É bem conhecida a recomendação positivista-durkheimiana de tratar os fatos (sociais, ou outros) como coisas. Igualmente a estruturalista de tratá-los como palavras, a fenomenológica de abordá-los como aparecimentos à consciência, a hegeliana (e quiçá marxista) de concebê-los como momentos da astúcia da Razão. A máxima castoriadiana pode ser dita tratar as coisas - o que quer que se apresente, em qualquer âmbito, na qualidade de ente - como contingência sócio-histórica20 ou instituição, no sentido ativo deste termo (ato de instituir ao qual estão condicionados seus produtos).

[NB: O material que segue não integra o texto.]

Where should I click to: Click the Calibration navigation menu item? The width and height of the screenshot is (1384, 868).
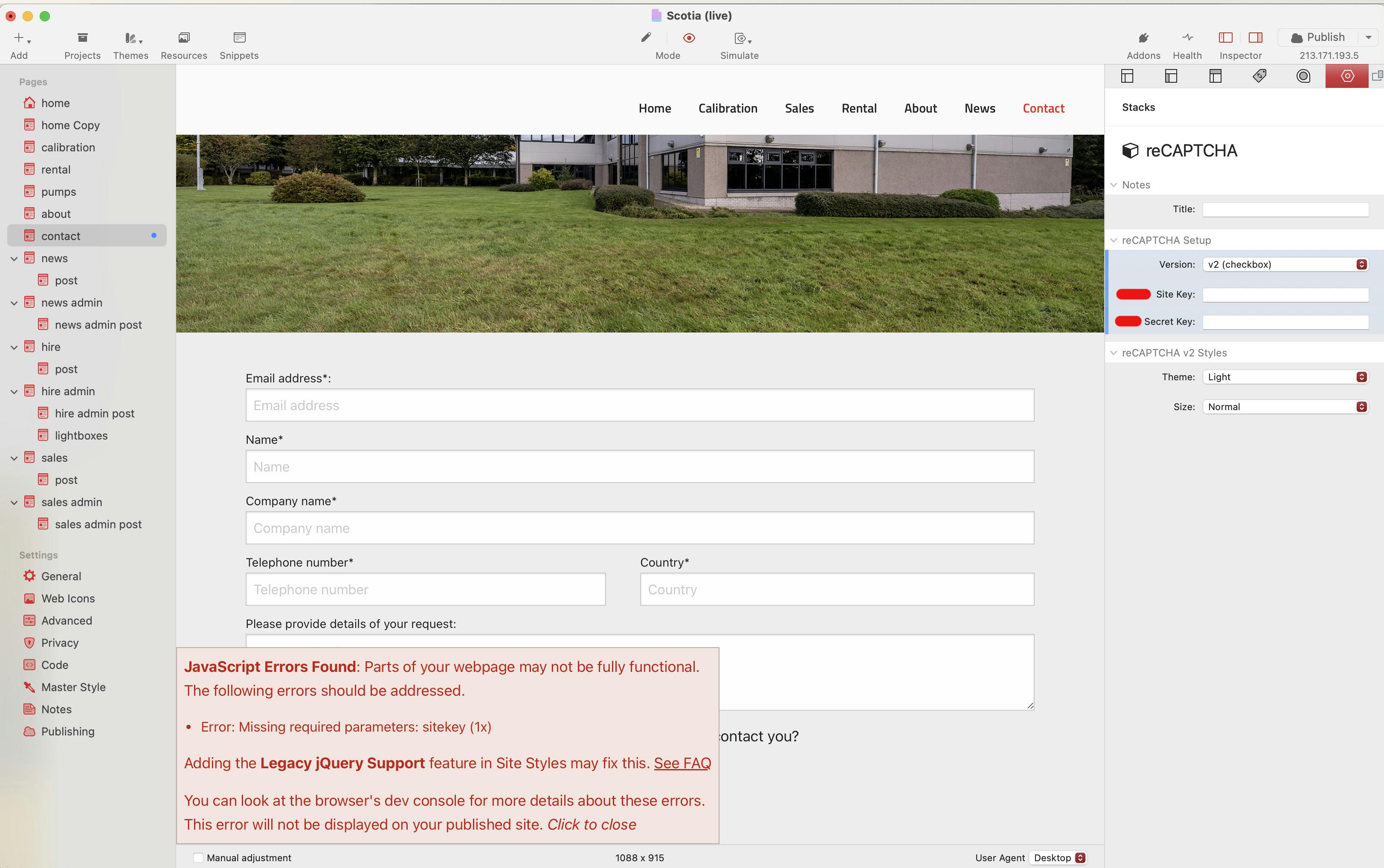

Os processos de elucidação, contudo, não são tão simples quanto poderiam fazer crer algumas máximas de efeito retórico. Afirmar que tudo é sócio-historicamente instituído não basta para combater o pensamento herdado (racionalista, objetivista, voz do logos). Este conta com categorias fortemente estabelecidas para pensar a temporalidade, de maneira a imobilizá-la como um já-dado: a causalidade, a finalidade, a sucessão logicamente esperada. Devemos ter em mente, porém, que o pensamento herdado é ele mesmo uma instituição, cuja lógica é a da determinação e a ontologia, a do ser como determinado.
Há vinte e cinco séculos, o pensamento greco-ocidental se constitui, se elabora, se amplia e se aprimora sobre esta tese: ser é ser algo de determinado (einai ti), dizer é dizer algo de determinado (ti Legein); e, obviamente, dizer verdadeiramente é determinar o dizer e o que se diz pelas determinações do ser ou então determinar o ser pelas determinações do dizer e, finalmente, constatar que umas e outras são a mesma coisa. (Castoriadis, 1986, p.259).
De acordo com Castoriadis, a instituição, pelo Ocidente, do pensamento como Razão corresponde ao domínio e à autonomização do Legein, cujas operações são distinguir/escolher/estabelecer/juntar/contar/dizer objetos já postos, independentemente da natureza dos mesmos. As categorias ou esquemas operativos do Legein (dizer/representar) são inseparáveis das de um fazer (teukhein), igualmente determinado enquanto juntar/ajustar/fa-bricar/construir objetos também já postos, uma vez mais a despeito da natureza dos mesmos. A estes modos instituídos, simultaneamente, de dizer/representar e de fazer/atuar, Castoriadis chama lógica conjuntista-identitária.
Como qualquer instituição, esta lógica é arbitrária. Não está fundada em eventuais razões, sendo instituinte do que se compreende como razão. A lógica conjuntista-identitária, todavia, corresponde às exigências de uma das dimensões de todo dizer e todo fazer - a dimensão simbólica -, sem a qual o imaginário radical ficaria limitado ao plano da virtualidade.
Sendo assim, falar em "autonomização" do conjuntista-identitário é, de certo modo, um abuso de linguagem.21
Não temos (...) que "explicar" como e porque o imaginário, as significações sociais imaginárias e as instituições22 que as encarnam, se autonomizam (...) A bem dizer, a própria expressão "se autonomizar" é visivelmente inadequada a esse respeito: não estamos lidando com um elemento que, primeiro subordinado, "se desliga" e torna-se autônomo num segundo tempo (real ou lógico), mas com o elemento que constitui a história como tal. (Castoriadis, 1986, p.192-3).
O problema, portanto, não reside na autonomização do simbólico - em suas dimensões de legein e teukhein - mas, sim, em que este se auto-erija como "o racional" na história e da história. A nosso ver, neste duplo caráter - arbitrário e necessário - do conjuntista-identitário situa-se a principal encruzilhada do pensamento de Castoriadis, cujos problemas retomaremos ao final deste trabalho.